WHAT IS ASKED: Reproduce every item below word for word, leaving out the pictures.
_____
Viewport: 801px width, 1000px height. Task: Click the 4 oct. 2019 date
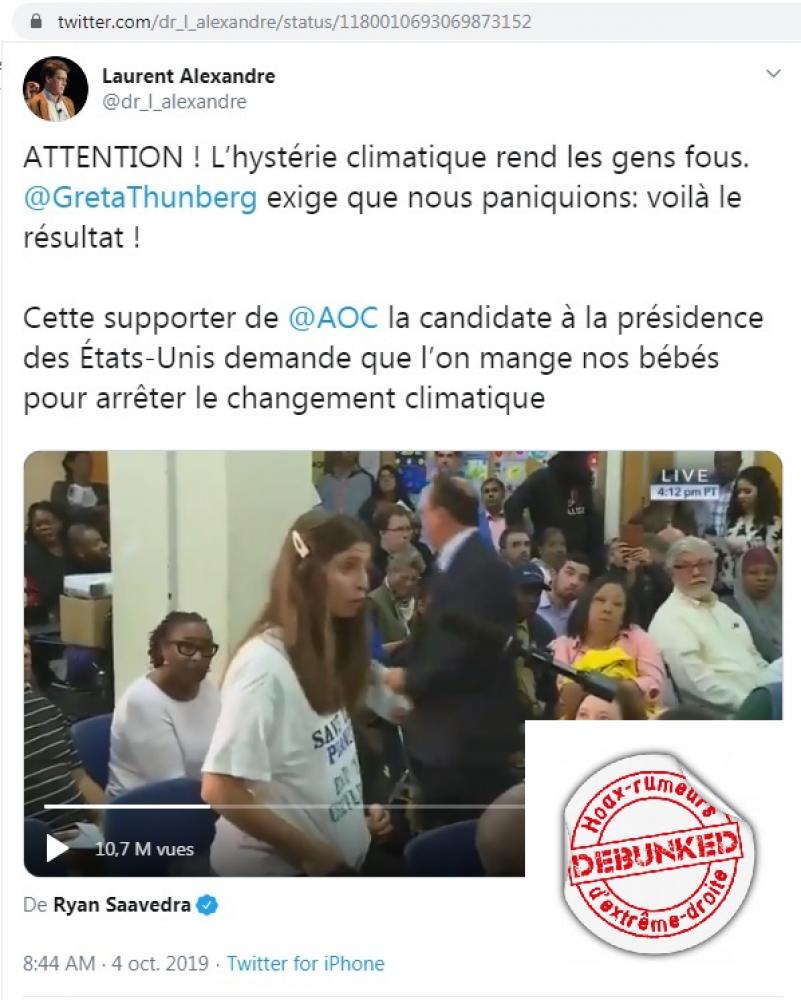160,963
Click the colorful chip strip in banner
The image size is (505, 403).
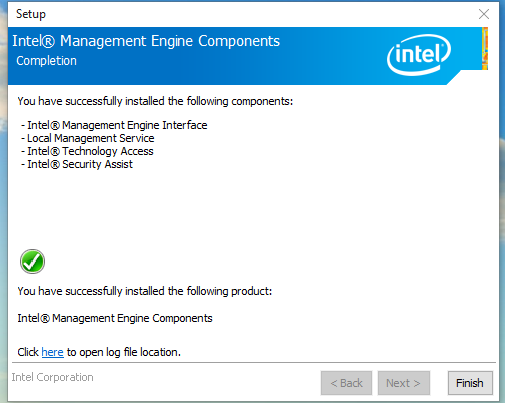pyautogui.click(x=485, y=49)
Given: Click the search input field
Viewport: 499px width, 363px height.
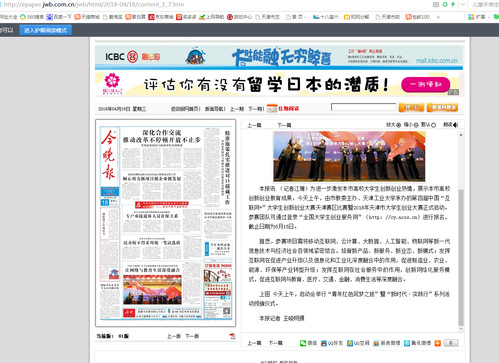Looking at the screenshot, I should click(x=363, y=107).
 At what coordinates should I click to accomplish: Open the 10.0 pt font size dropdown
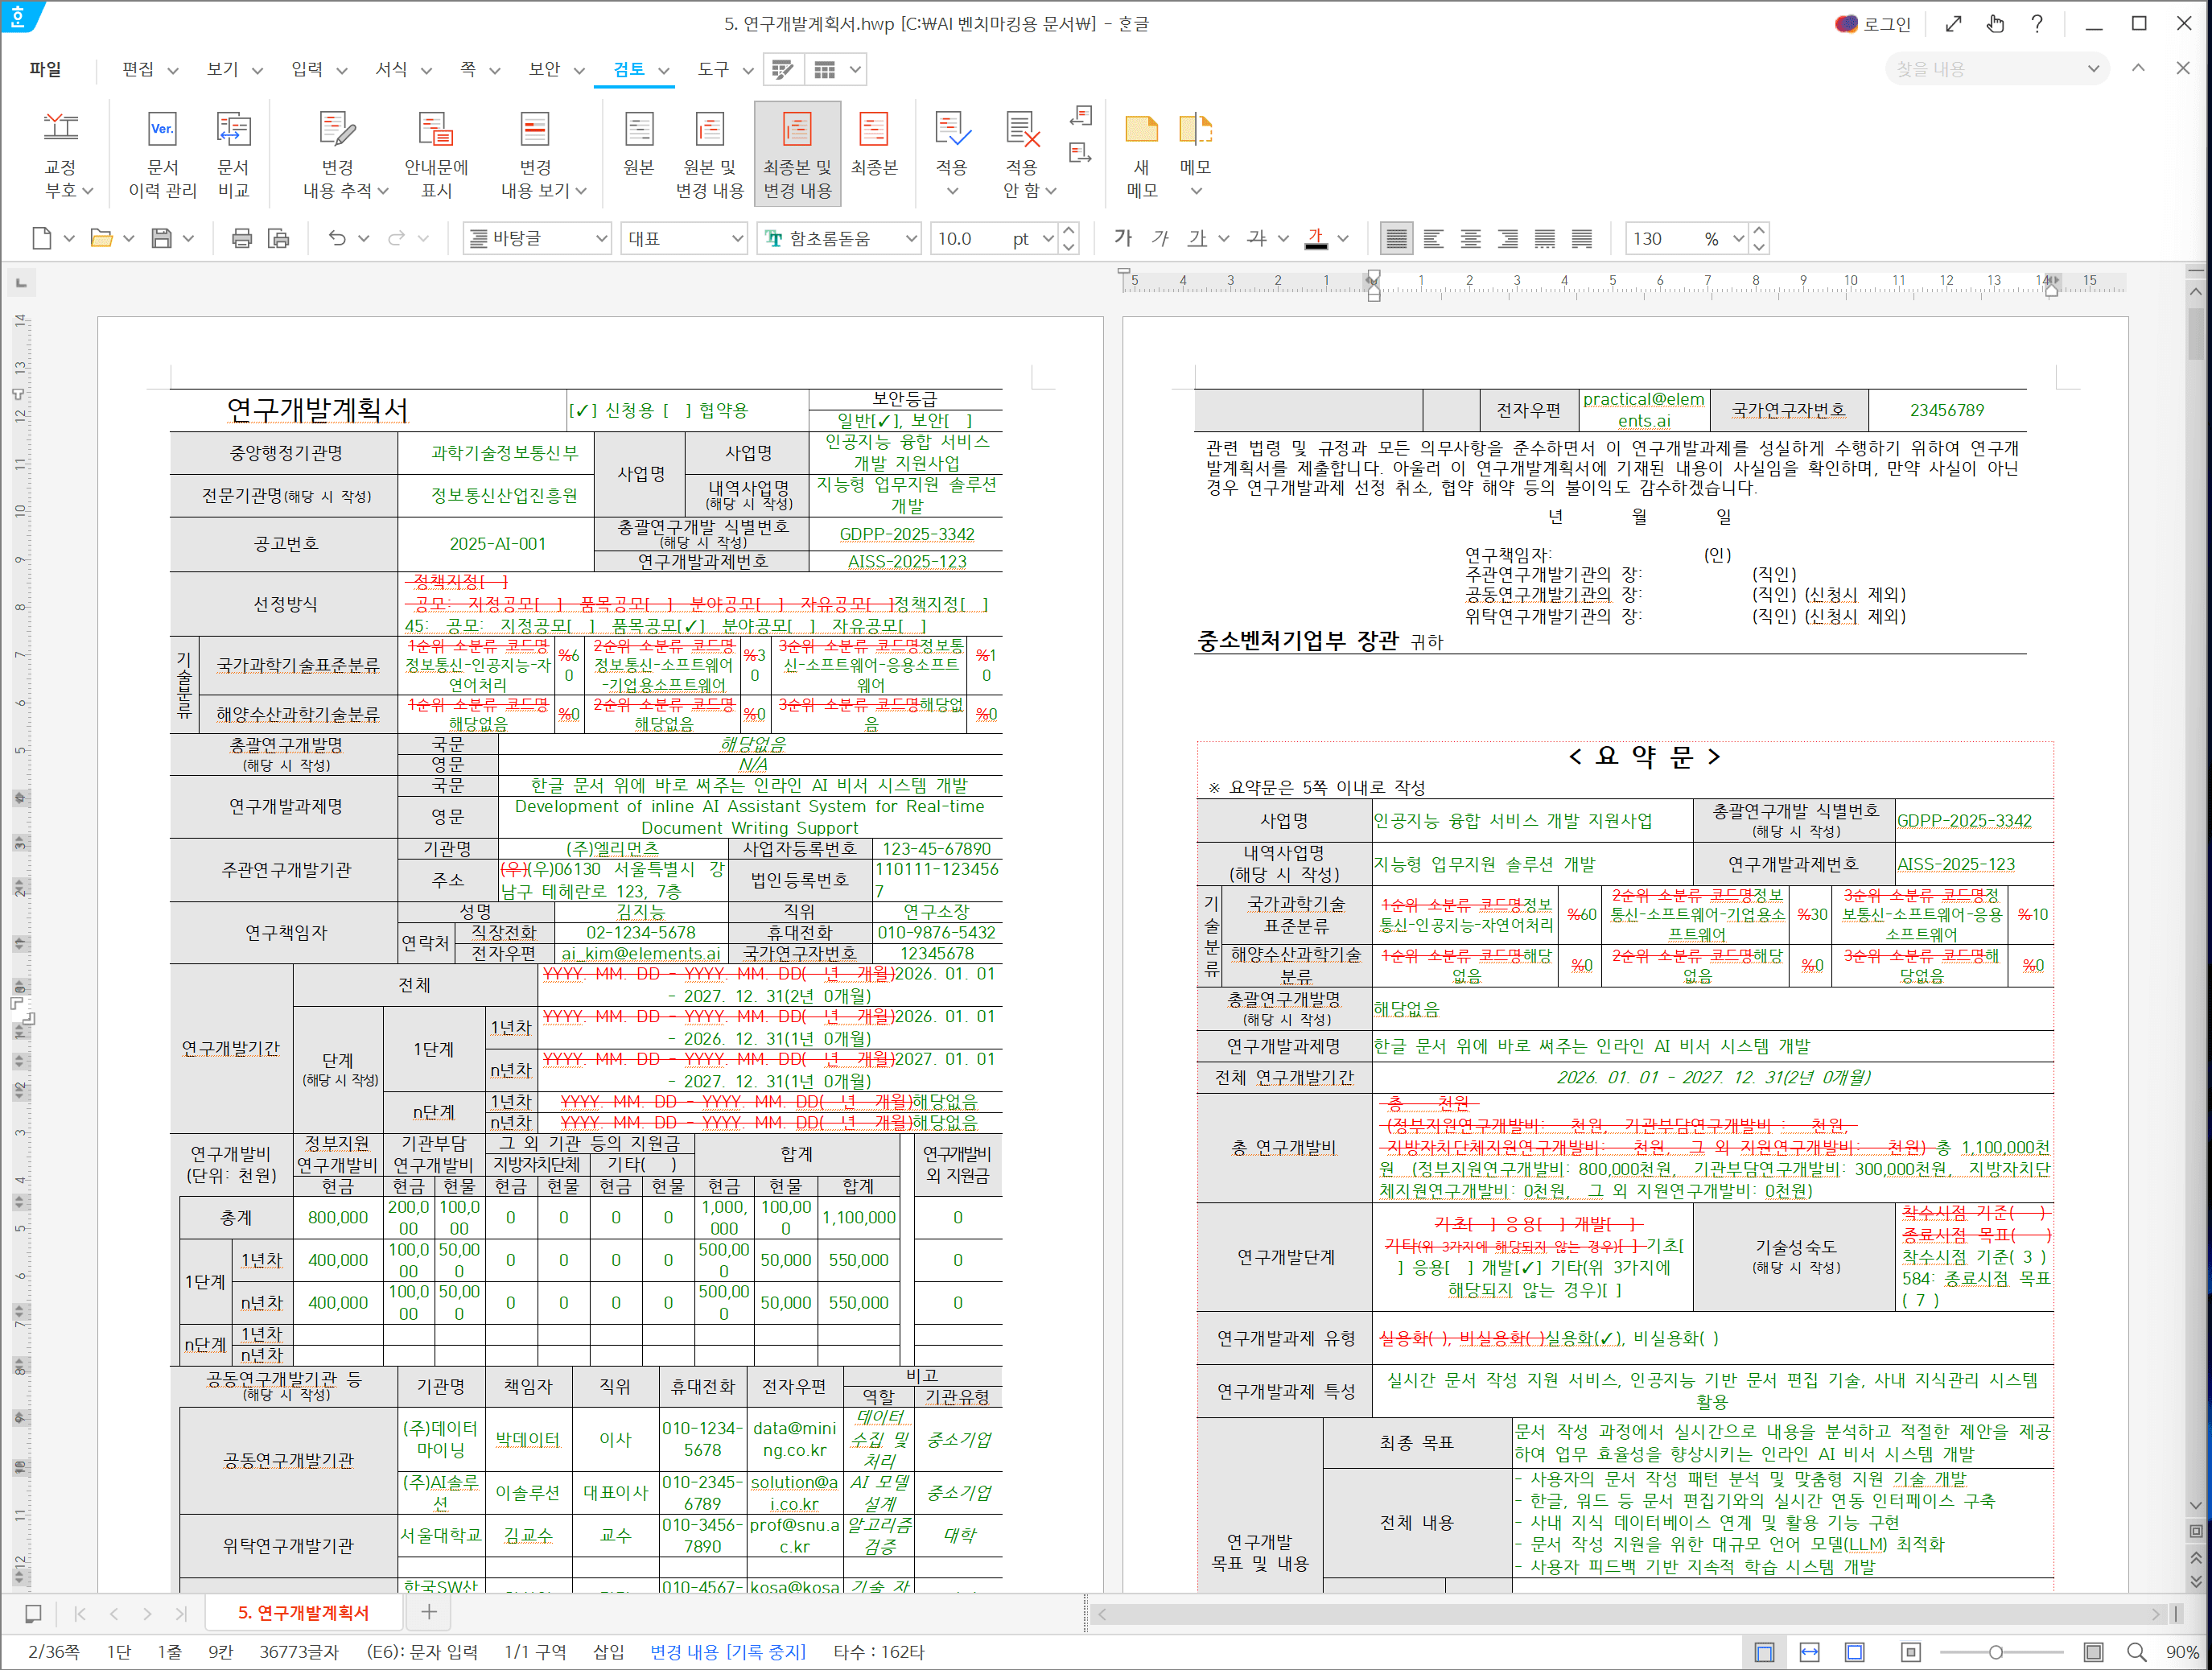(x=1047, y=238)
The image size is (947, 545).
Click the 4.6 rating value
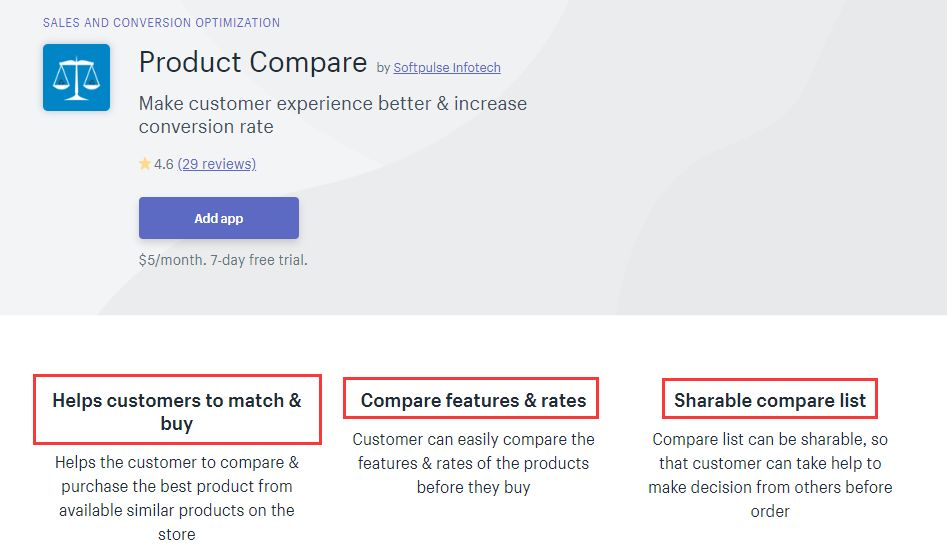click(x=164, y=164)
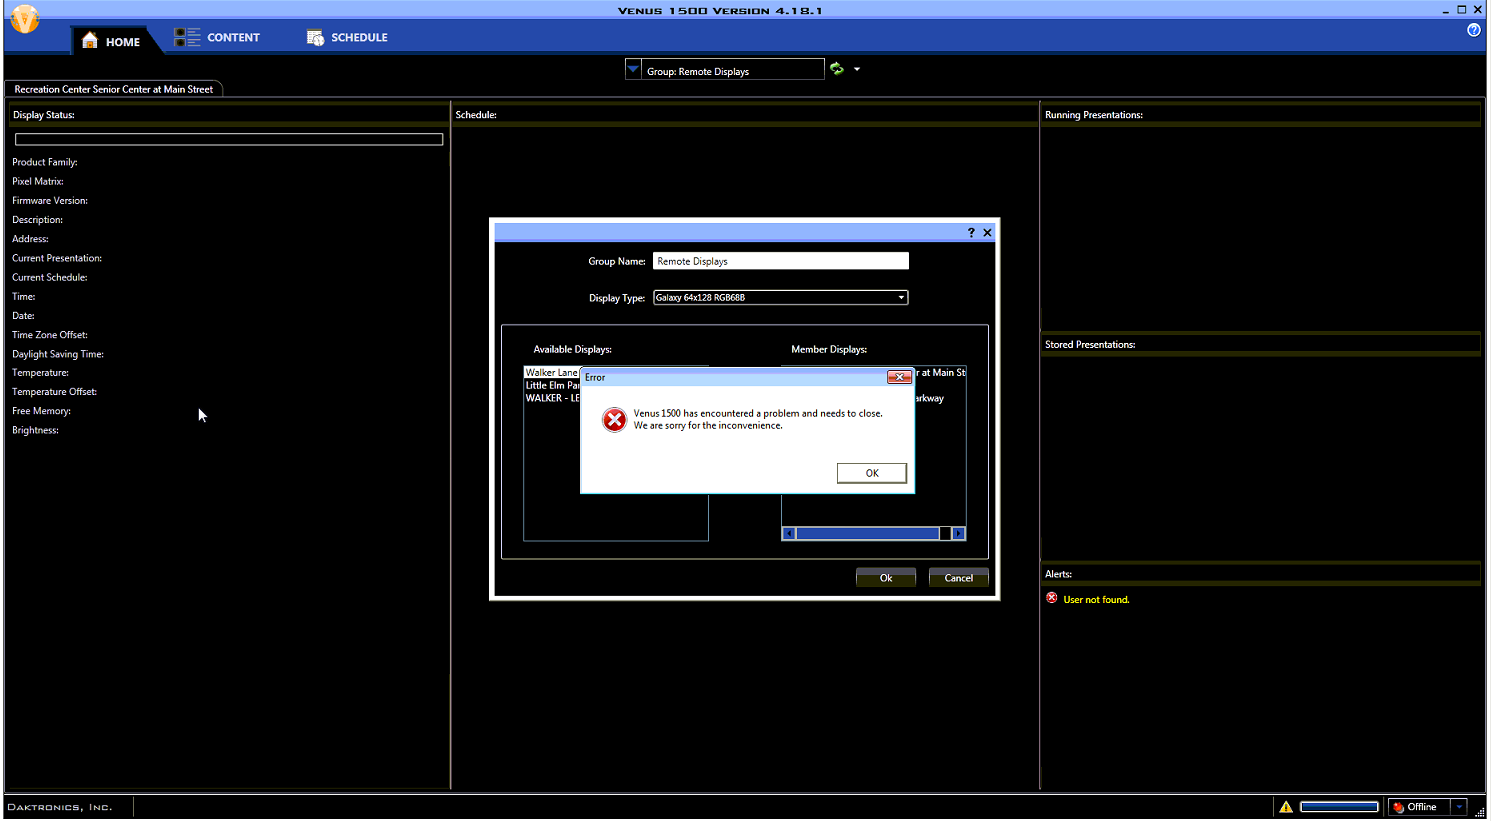This screenshot has width=1491, height=821.
Task: Click the red error icon beside User not found
Action: 1051,597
_____
EXPECTED ANSWER:
Viewport: 801px width, 1000px height. Task: Click the 4 oct. 2019 date
160,963
Click the colorful chip strip in banner
The image size is (505, 403).
pyautogui.click(x=485, y=49)
Given: Click the search input field
Viewport: 499px width, 363px height.
Looking at the screenshot, I should click(x=363, y=107).
 At what coordinates should I click to accomplish: Open the 10.0 pt font size dropdown
(x=1047, y=238)
The image size is (947, 545).
Click the 4.6 rating value
click(x=164, y=164)
This screenshot has width=1491, height=821.
Task: Click the red error icon beside User not found
Action: 1051,597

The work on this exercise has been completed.